Radial spoke protein 9 is necessary for axoneme assembly in Plasmodium but not in trypanosomatid parasites.
Ramakrishnan C., Fort C., Marques SR., Ferguson DJP., Gransagne M., Baum J., Chaouch S., Mouray E., Kohl L., Wheeler RJ., Sinden RE.
Flagella are important for eukaryote cell motility, including in sperm, and are vital for life cycle progression of many unicellular eukaryotic pathogens. The '9+2' axoneme in most motile flagella comprises nine outer doublet and two central-pair singlet microtubules. T-shaped radial spokes protrude from the outer doublets towards the central pair and are necessary for effective beating. We asked whether there were radial spoke adaptations associated with parasite lineage-specific properties in apicomplexans and trypanosomatids.
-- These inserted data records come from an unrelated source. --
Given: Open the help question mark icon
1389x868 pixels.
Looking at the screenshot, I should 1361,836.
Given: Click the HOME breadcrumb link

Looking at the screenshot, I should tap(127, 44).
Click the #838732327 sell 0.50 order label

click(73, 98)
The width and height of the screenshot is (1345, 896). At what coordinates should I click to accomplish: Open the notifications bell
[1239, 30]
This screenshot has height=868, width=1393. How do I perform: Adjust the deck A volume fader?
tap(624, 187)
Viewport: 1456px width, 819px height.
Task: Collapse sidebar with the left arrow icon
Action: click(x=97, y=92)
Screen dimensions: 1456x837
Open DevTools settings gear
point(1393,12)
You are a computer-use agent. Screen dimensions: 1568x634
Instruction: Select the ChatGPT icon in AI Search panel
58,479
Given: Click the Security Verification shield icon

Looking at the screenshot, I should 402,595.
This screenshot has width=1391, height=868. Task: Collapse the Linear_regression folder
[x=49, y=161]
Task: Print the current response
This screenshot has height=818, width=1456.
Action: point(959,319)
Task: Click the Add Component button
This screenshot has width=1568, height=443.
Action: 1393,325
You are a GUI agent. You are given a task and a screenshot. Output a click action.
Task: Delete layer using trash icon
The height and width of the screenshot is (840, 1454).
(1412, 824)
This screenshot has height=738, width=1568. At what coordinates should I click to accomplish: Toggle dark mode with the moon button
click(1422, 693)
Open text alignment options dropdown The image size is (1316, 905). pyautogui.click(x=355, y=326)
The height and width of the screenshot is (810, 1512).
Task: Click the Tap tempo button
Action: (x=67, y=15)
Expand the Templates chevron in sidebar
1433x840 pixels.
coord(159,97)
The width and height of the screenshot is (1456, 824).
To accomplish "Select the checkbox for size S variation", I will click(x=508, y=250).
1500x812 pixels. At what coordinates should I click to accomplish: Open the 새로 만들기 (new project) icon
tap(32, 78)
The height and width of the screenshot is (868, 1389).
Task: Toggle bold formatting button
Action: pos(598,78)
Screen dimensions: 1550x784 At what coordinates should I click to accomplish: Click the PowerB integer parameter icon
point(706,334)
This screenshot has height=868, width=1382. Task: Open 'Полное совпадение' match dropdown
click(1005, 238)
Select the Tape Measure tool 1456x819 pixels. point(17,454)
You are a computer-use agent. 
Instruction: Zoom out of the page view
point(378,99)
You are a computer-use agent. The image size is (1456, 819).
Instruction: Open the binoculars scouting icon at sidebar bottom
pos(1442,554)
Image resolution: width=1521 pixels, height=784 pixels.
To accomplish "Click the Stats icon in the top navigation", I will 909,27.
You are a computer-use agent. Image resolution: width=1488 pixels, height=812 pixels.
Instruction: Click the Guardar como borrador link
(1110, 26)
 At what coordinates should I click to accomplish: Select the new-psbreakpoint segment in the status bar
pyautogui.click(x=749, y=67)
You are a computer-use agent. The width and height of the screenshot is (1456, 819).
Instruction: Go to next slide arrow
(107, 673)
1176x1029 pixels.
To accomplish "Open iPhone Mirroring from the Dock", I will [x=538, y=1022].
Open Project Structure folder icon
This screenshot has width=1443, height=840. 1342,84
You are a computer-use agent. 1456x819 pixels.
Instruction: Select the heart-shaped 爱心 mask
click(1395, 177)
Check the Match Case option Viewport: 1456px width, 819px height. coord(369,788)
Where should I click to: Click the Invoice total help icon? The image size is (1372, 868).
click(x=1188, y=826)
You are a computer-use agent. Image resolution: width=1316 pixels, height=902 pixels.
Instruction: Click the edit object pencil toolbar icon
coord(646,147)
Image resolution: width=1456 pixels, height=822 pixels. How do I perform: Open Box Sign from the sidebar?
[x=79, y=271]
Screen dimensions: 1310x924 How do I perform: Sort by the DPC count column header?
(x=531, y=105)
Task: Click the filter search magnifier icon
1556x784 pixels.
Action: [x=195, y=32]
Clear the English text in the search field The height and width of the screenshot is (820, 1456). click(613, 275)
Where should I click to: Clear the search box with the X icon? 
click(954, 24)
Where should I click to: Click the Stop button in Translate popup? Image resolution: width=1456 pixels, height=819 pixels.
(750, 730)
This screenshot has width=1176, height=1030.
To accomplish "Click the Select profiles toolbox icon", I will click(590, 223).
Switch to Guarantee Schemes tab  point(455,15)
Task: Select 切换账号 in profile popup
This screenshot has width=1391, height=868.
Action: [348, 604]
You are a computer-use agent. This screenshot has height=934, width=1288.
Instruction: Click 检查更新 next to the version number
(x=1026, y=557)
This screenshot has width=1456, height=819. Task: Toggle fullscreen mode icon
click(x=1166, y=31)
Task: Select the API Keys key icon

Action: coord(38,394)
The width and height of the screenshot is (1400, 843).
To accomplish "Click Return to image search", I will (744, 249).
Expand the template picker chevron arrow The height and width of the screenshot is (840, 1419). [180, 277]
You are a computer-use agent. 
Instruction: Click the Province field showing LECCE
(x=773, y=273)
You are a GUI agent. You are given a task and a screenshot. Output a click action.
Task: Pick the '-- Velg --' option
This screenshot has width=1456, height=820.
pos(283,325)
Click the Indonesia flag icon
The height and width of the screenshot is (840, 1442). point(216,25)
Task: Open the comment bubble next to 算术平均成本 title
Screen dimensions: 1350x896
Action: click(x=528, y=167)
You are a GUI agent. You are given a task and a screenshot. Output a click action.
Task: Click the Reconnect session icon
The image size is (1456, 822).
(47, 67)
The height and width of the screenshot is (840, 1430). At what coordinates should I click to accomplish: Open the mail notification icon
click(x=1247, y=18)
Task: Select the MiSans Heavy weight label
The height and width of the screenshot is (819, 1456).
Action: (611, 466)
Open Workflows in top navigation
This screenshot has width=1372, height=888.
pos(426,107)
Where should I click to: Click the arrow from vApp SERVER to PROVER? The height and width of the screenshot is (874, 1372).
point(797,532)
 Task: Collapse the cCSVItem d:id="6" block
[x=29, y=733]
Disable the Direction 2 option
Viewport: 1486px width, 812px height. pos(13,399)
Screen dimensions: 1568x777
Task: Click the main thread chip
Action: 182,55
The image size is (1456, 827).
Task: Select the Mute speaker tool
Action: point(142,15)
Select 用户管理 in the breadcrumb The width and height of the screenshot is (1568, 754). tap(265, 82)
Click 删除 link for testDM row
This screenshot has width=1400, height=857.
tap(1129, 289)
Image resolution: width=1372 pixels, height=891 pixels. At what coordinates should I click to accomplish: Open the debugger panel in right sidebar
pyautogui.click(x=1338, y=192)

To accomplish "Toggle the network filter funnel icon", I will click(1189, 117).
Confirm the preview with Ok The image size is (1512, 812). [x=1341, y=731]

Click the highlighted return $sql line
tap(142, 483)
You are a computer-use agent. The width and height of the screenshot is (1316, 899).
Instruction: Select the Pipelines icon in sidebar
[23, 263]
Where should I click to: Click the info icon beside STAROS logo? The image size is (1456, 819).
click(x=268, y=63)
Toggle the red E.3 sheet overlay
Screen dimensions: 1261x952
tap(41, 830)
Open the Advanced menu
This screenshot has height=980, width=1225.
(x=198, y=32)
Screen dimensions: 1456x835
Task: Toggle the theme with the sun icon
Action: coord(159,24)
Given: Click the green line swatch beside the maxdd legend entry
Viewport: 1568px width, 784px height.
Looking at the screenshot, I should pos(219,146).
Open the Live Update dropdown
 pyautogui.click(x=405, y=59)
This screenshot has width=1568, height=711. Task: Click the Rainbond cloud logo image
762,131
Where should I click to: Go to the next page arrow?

Following an orthologue search for experimentally uncharacterised radial spoke proteins (RSPs), we identified and analysed RSP9. Trypanosoma brucei and Leishmania mexicana have an extensive RSP complement, including two divergent RSP9 orthologues, necessary for flagellar beating and swimming. Detailed structural analysis showed that neither orthologue is needed for axoneme assembly in Leishmania. In contrast, Plasmodium has a reduced set of RSPs including a single RSP9 orthologue, deletion of which in Plasmodium berghei leads to failure of axoneme formation, failed male gamete release, greatly reduced fertilisation and inefficient life cycle progression in the mosquito. This indicates contrasting selection pressures on axoneme complexity, likely linked to the different mode of assembly of trypanosomatid versus Plasmodium flagella.